CherokeeLanguage / CherokeeNewTestament.org

The source code for the website https://cherokeenewtestament.org/
Creative Commons Zero v1.0 Universal
2 stars 0 forks source link

Quotation marks and typographical apostrophes #9

Open DavidHaslam opened 3 years ago

DavidHaslam commented 3 years ago

The electronic text currently uses characters \x22 and \x27 for the quotation marks and typographical apostrophes originaly transcribed from the printed work.

It's apparent that the original work used proper typographical left and right double quotation marks as well as the typographical apostrophe.

The electronic text can be therefore improved by the use of the following Unicode characters:

The former occur as 51 matched pairs.

The latter occurs in only 10 locations, one of which is just before a Cherokee word.

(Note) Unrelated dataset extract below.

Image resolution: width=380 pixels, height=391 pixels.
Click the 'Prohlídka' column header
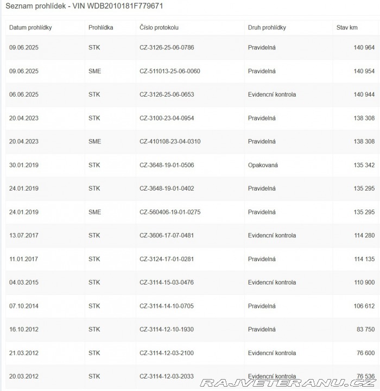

These 3 characters are supported by the Galvji font, albeit the left and right double quotation marks are very similar in shape.

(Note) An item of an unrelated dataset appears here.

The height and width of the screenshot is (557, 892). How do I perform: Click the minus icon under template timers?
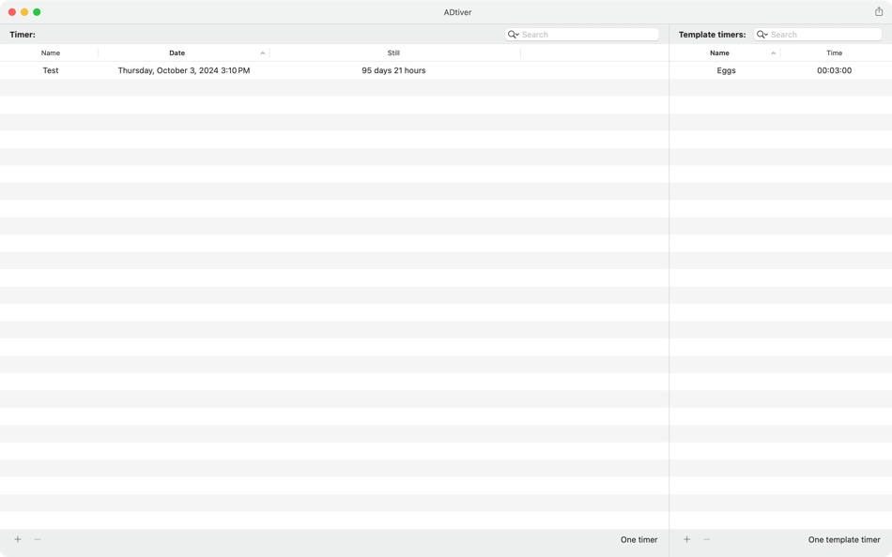[706, 539]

cf. In many other Unicode fonts, they have a different shape from each other.

DavidHaslam commented 3 years ago

Strictly speaking, all the 322 apostrophes used for possessives in the English literal translation should also use U+2019 rather than U+0027.

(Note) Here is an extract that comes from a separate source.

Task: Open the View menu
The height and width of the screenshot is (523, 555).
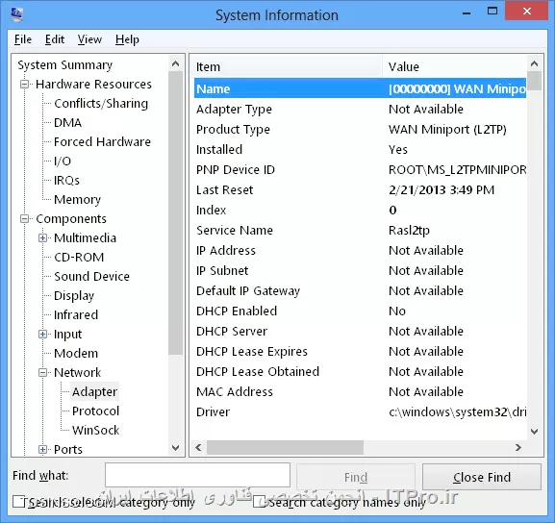Action: (89, 39)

michael-conrad commented 3 years ago

The electronic text currently uses characters \x22 and \x27 for the quotation marks and typographical apostrophes originaly transcribed from the printed work.

It's apparent that the original work used proper typographical left and right double quotation marks as well as the typographical apostrophe.

The electronic text can be therefore improved by the use of the following Unicode characters:

* U+201C LEFT DOUBLE QUOTATION MARK

* U+201D RIGHT DOUBLE QUOTATION MARK

* U+2019 RIGHT SINGLE QUOTATION MARK as the preferred character to use for the apostrophe

The former occur as 51 matched pairs.

The latter occurs in only 10 locations, one of which is just before a Cherokee word.

These 3 characters are supported by the Galvji font, albeit the left and right double quotation marks are very similar in shape.

cf. In many other Unicode fonts, they have a different shape from each other.

Currently looking at figuring out a way to fix up the text with the case marked version. Which we treat as the master copy. Not sure how this will impact these issues.

A copy of the case marked version has been added in the folder "reference".